Andra Vltavin

Your Brain: A Landscape

An Escher painting, a bathtub
with glitter up all sides, biodegradable
plastic. The shimmer of light
off water fountains. Melting clocks, time
itself, the age when you could backbend
with only a little strain.
Eight crochet stitches
and their encoded abbreviations, cartoons
made for adults, both a black hole
and a white one. A well of grief
with no bucket.
Several punctuation marks
but mostly questions, the perpetual
semicolon. Typewriter font
and printer jams, tightropes and
jump ropes and ropes made from spiderwebs.
All the places
you have never been. Dormant volcanoes,
every apocalypse, clematis
and sunflowers in heirloom varieties.
Beach body and no body and what if
you were a body. Tomorrow and today
and what you pretend
of yesterday.

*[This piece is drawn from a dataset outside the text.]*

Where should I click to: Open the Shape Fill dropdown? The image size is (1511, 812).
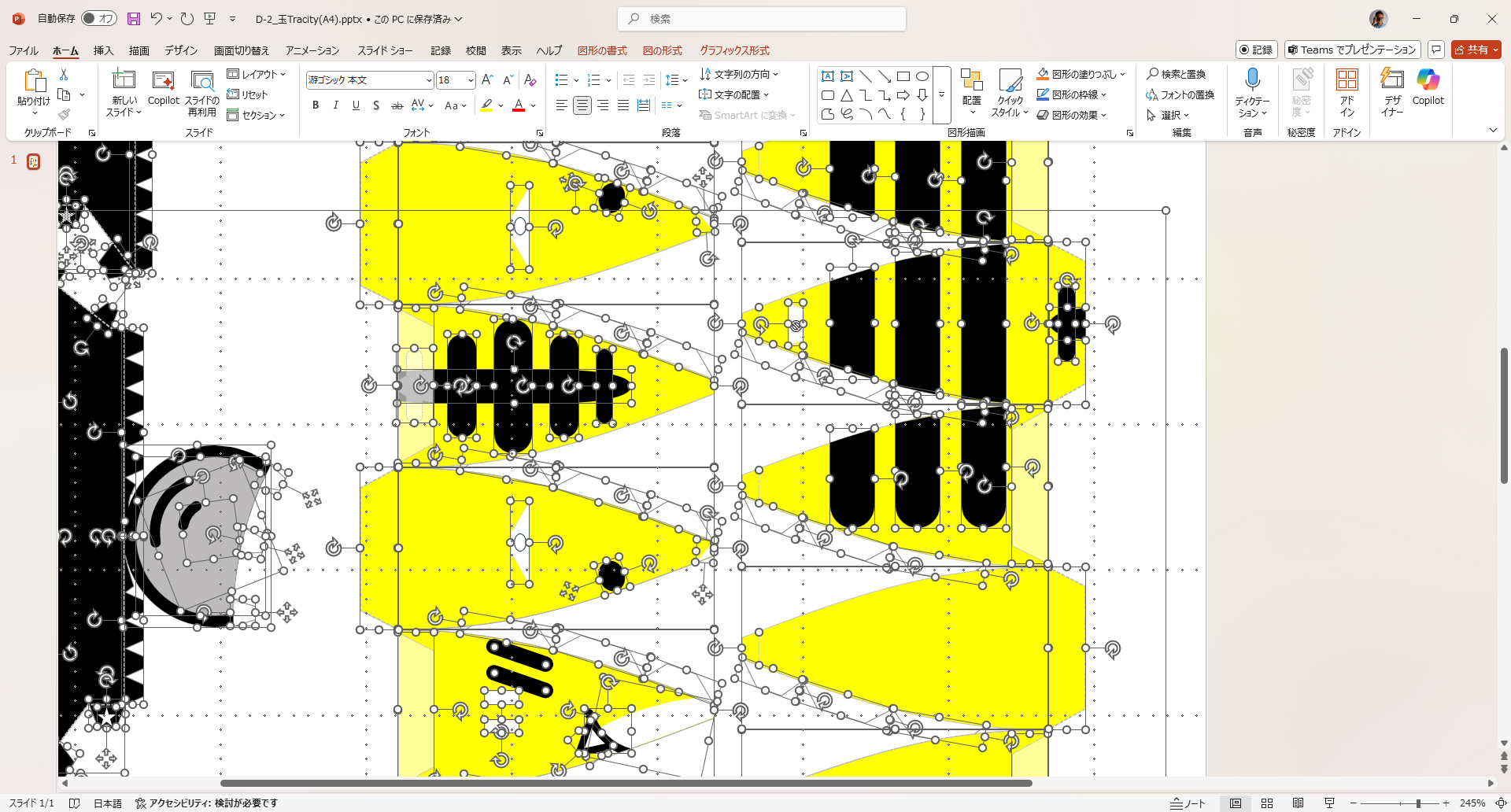click(1123, 74)
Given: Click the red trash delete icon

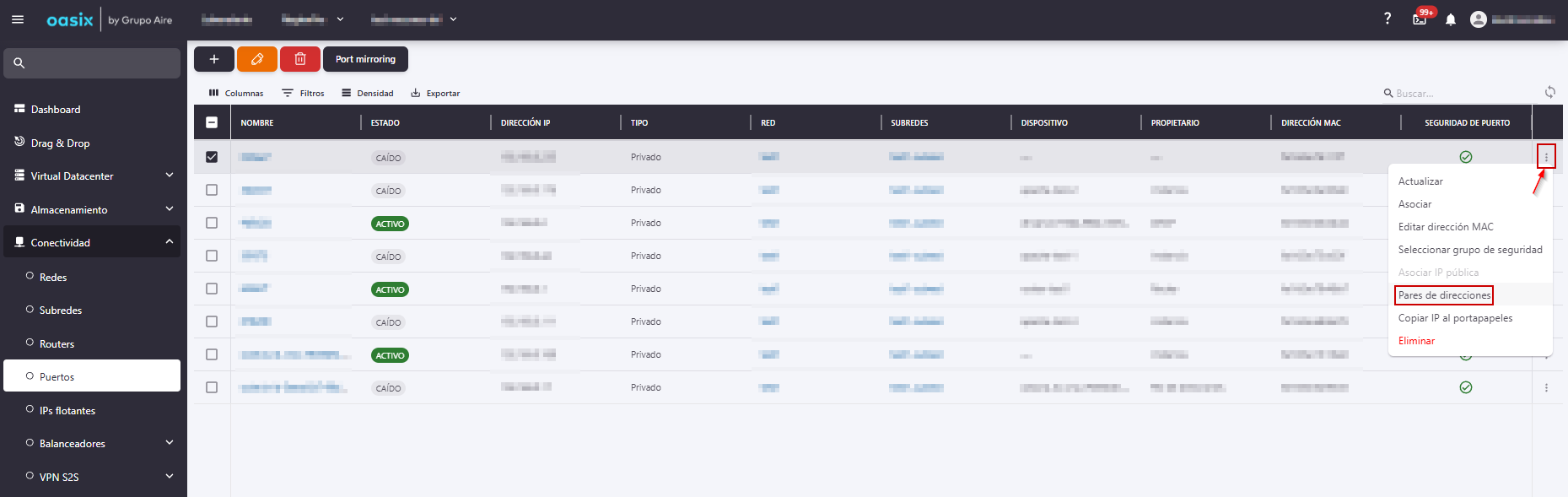Looking at the screenshot, I should pos(300,59).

Star sparkles
and day-old baked goods in the egg aisle,
the absence of wrinkled faces.
Mothers who are their own daughters,
loop-de-loops without gravity, bubblegum
so thick it barely fits in your mouth.
Scraped knees and spontaneous learning,
small hands pouring milk
into cereal for the first time. Sunbursts
of pride and alphabetized mailslots, glass slippers
and underripe white nectarines.
A broken wedding ring, a Care Bear
baby blanket, floating candles,
tarot cards turned paper-cut knives.
Frills and folds, drums and drumsticks,
forever and the nanoseconds
comprising a single breath.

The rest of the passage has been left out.